* BEGIN READING PASSAGE *

However, negative sentences are not always this informative about the alternate. In the same study, when individuals heard negative sentences after multiple contexts (e.g., “the figure could be blue or yellow or red or green”), they looked at the figure corresponding to the negated situation (e.g., a blue figure) from 400 to 500 ms onwards. This result suggests an initial simulation step devoted to representing the negated situation as if negation had been actually removed from the sentence, thus being consistent with the two-step simulation theory. Yet, in line with the mental model theory, it could be equally interpreted as reflecting a mixed representation, composed of both a symbolic marker of negation and the simulation of the negated situation. To decide between these alternative interpretations, Orenes et al. (2021) asked participants to look at printed words, instead of pictures. After hearing negative sentences, they found that participants looked since very early on at the negative phrase (e.g., no blue), neglecting the affirmative word (e.g., blue). Apparently, individuals preferred to fix on the representation that explicitly included the negation, supporting then the model theory. More importantly, this preference for an explicit negation suggests an immediate integration of the negative operator (see Nieuwland & Kuperberg, 2008; Tian et al., 2010). However, the question that arises is whether this fast processing of negation reflects either its meaning integration or uniquely a superficial lexical matching.

* END READING PASSAGE *
* BEGIN TASK MATERIAL *

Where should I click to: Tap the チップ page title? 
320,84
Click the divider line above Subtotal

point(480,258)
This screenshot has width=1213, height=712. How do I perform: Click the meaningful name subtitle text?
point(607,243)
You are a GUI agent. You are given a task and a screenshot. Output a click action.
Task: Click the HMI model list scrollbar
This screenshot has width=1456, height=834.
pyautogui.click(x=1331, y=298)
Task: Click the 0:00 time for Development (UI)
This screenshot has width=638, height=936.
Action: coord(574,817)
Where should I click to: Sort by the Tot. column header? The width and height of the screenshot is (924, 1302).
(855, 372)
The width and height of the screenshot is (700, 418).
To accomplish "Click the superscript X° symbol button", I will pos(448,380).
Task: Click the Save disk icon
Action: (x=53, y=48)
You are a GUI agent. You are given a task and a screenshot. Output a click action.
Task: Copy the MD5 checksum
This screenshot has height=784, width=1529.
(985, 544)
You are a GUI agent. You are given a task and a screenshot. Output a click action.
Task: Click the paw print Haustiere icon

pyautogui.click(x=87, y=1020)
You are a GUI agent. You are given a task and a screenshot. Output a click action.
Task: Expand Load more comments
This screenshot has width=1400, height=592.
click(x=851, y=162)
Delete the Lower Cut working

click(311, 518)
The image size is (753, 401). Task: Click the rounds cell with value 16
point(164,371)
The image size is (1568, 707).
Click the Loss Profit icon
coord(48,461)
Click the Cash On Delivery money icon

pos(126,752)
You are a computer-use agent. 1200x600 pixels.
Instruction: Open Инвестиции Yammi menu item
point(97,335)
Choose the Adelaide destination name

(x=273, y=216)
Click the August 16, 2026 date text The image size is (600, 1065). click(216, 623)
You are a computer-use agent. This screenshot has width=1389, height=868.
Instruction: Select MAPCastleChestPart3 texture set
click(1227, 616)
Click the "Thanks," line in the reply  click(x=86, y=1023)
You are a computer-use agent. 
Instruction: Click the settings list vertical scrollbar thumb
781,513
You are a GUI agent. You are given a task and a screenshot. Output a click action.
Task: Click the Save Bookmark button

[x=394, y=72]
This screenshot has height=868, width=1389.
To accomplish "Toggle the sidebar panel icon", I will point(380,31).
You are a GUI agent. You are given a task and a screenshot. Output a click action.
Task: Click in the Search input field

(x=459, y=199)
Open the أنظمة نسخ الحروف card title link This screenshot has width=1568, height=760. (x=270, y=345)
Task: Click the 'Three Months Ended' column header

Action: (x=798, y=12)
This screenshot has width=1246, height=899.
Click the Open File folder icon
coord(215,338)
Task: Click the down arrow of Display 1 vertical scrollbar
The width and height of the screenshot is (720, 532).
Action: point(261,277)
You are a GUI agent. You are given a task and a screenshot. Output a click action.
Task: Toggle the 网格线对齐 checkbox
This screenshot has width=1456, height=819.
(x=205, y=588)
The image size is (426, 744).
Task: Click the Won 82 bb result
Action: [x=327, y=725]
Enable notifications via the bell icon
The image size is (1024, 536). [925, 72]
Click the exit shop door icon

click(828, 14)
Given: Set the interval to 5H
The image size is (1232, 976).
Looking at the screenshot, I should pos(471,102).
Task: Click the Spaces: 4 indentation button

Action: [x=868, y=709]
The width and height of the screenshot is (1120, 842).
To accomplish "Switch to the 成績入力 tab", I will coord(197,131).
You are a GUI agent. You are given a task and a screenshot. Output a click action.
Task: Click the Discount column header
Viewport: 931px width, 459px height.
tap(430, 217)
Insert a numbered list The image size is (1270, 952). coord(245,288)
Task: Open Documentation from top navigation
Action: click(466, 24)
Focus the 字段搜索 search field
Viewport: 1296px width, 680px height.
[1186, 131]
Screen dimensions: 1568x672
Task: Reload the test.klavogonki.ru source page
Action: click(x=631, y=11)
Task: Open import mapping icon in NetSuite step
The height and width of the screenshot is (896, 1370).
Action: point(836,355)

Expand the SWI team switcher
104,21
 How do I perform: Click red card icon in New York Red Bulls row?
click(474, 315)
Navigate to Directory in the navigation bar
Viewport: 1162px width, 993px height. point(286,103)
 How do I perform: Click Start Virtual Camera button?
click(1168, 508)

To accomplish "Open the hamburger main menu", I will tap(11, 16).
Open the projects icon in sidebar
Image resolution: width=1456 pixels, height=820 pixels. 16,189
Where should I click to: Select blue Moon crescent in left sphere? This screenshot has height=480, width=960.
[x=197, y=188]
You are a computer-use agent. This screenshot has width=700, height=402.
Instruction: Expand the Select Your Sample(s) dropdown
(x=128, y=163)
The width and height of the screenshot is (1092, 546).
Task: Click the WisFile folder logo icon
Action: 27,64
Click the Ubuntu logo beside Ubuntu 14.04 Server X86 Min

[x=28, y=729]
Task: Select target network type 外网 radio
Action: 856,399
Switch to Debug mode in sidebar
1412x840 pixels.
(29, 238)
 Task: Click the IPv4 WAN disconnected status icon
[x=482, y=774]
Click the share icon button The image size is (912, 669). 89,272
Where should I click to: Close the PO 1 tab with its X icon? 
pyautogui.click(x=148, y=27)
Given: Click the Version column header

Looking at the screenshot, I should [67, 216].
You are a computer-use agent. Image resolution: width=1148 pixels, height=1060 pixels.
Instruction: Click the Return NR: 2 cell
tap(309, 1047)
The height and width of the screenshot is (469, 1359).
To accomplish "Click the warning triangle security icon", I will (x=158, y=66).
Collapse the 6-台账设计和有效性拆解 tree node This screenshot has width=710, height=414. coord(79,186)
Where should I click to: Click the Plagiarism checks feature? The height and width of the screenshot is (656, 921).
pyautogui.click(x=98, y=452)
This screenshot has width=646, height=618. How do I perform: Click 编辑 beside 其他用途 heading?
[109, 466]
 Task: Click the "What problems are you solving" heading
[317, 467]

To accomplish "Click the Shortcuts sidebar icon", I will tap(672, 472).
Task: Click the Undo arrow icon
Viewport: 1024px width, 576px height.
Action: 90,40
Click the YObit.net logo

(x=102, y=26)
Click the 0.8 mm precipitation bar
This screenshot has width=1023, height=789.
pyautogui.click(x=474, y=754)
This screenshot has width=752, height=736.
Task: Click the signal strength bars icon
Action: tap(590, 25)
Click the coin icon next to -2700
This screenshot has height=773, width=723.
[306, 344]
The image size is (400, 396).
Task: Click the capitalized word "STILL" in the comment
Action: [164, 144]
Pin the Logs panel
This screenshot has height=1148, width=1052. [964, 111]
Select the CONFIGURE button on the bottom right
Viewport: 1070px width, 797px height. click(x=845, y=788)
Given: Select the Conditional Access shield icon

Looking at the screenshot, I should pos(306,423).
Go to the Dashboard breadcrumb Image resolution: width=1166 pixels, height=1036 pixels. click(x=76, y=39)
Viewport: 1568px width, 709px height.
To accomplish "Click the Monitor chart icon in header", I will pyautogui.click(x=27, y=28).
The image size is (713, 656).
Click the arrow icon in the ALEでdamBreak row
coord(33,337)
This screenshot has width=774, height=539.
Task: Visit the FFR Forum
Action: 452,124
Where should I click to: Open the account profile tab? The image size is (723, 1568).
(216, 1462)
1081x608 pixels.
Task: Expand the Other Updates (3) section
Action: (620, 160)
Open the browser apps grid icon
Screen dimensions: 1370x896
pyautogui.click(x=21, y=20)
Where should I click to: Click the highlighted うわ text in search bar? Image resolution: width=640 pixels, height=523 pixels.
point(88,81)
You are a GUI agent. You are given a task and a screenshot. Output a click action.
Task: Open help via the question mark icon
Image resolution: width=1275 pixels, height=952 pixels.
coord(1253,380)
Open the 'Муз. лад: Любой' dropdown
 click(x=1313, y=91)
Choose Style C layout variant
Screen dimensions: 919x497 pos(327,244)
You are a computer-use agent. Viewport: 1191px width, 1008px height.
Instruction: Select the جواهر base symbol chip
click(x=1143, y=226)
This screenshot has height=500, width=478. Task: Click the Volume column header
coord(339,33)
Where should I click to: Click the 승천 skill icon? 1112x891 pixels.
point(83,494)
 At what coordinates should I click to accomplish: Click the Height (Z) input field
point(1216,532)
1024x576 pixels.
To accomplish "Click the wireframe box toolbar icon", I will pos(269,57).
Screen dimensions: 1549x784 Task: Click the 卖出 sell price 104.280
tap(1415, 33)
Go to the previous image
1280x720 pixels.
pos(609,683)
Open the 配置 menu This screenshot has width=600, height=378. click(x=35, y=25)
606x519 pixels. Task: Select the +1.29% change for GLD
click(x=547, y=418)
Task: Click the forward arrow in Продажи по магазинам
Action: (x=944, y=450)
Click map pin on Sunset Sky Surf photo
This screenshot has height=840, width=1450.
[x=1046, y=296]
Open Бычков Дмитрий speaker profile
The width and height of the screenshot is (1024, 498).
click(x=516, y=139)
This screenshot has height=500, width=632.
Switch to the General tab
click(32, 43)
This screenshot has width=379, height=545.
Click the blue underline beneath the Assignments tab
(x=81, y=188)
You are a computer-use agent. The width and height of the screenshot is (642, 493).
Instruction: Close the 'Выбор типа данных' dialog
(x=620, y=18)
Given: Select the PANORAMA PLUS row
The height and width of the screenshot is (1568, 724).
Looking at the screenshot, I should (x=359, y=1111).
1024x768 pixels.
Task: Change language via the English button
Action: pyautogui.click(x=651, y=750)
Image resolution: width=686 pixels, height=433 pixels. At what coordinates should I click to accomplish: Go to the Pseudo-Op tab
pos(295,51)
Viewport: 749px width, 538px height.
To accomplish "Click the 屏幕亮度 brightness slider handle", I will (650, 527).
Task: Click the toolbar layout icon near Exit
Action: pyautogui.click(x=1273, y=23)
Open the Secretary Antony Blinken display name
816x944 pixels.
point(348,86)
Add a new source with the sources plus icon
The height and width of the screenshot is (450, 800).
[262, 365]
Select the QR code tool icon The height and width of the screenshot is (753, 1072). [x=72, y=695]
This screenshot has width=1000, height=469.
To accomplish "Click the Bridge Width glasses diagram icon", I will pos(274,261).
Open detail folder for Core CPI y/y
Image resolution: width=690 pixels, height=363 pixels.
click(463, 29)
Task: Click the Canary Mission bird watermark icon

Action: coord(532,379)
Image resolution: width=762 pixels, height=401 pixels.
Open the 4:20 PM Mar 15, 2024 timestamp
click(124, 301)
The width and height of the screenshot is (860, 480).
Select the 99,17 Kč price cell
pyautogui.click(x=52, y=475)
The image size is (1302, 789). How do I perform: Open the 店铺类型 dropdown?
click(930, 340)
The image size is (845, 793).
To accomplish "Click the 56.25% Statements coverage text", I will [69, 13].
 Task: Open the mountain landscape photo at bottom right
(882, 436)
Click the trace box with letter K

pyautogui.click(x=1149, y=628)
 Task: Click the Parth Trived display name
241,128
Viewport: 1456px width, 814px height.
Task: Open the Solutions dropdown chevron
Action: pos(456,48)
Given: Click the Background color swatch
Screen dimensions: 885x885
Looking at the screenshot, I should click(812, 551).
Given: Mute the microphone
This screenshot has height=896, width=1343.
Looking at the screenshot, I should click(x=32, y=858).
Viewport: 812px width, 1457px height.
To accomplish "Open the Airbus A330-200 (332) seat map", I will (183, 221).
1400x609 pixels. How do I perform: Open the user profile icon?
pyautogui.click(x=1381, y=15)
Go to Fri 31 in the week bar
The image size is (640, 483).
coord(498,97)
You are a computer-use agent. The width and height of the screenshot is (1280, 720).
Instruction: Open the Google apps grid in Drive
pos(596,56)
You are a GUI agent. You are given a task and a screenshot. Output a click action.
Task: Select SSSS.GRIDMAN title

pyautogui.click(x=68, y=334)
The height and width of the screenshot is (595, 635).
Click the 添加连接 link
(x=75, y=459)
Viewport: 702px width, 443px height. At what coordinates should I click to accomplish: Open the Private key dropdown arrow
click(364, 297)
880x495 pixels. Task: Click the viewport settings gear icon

* END TASK MATERIAL *

▶ **EXERCISE SET**:
#1 Quote the passage on how negative sentences are processed, word for word and in full.
#2 Print the lines of the listing from the one containing "Choose Style C layout variant" through the one containing "Open the 配置", both of those lines included.
The passage and the listing come from separate, unrelated sources.

▶ **RESULTS OF THE EXERCISE**:
#1
However, negative sentences are not always this informative about the alternate. In the same study, when individuals heard negative sentences after multiple contexts (e.g., “the figure could be blue or yellow or red or green”), they looked at the figure corresponding to the negated situation (e.g., a blue figure) from 400 to 500 ms onwards. This result suggests an initial simulation step devoted to representing the negated situation as if negation had been actually removed from the sentence, thus being consistent with the two-step simulation theory. Yet, in line with the mental model theory, it could be equally interpreted as reflecting a mixed representation, composed of both a symbolic marker of negation and the simulation of the negated situation. To decide between these alternative interpretations, Orenes et al. (2021) asked participants to look at printed words, instead of pictures. After hearing negative sentences, they found that participants looked since very early on at the negative phrase (e.g., no blue), neglecting the affirmative word (e.g., blue). Apparently, individuals preferred to fix on the representation that explicitly included the negation, supporting then the model theory. More importantly, this preference for an explicit negation suggests an immediate integration of the negative operator (see Nieuwland & Kuperberg, 2008; Tian et al., 2010). However, the question that arises is whether this fast processing of negation reflects either its meaning integration or uniquely a superficial lexical matching.

#2
Choose Style C layout variant
Screen dimensions: 919x497 pos(327,244)
You are a computer-use agent. Viewport: 1191px width, 1008px height.
Instruction: Select the جواهر base symbol chip
click(x=1143, y=226)
This screenshot has height=500, width=478. Task: Click the Volume column header
coord(339,33)
Where should I click to: Click the 승천 skill icon? 1112x891 pixels.
point(83,494)
 At what coordinates should I click to accomplish: Click the Height (Z) input field
point(1216,532)
1024x576 pixels.
To accomplish "Click the wireframe box toolbar icon", I will pos(269,57).
Screen dimensions: 1549x784 Task: Click the 卖出 sell price 104.280
tap(1415, 33)
Go to the previous image
1280x720 pixels.
pos(609,683)
Open the 配置 menu This screenshot has width=600, height=378. click(x=35, y=25)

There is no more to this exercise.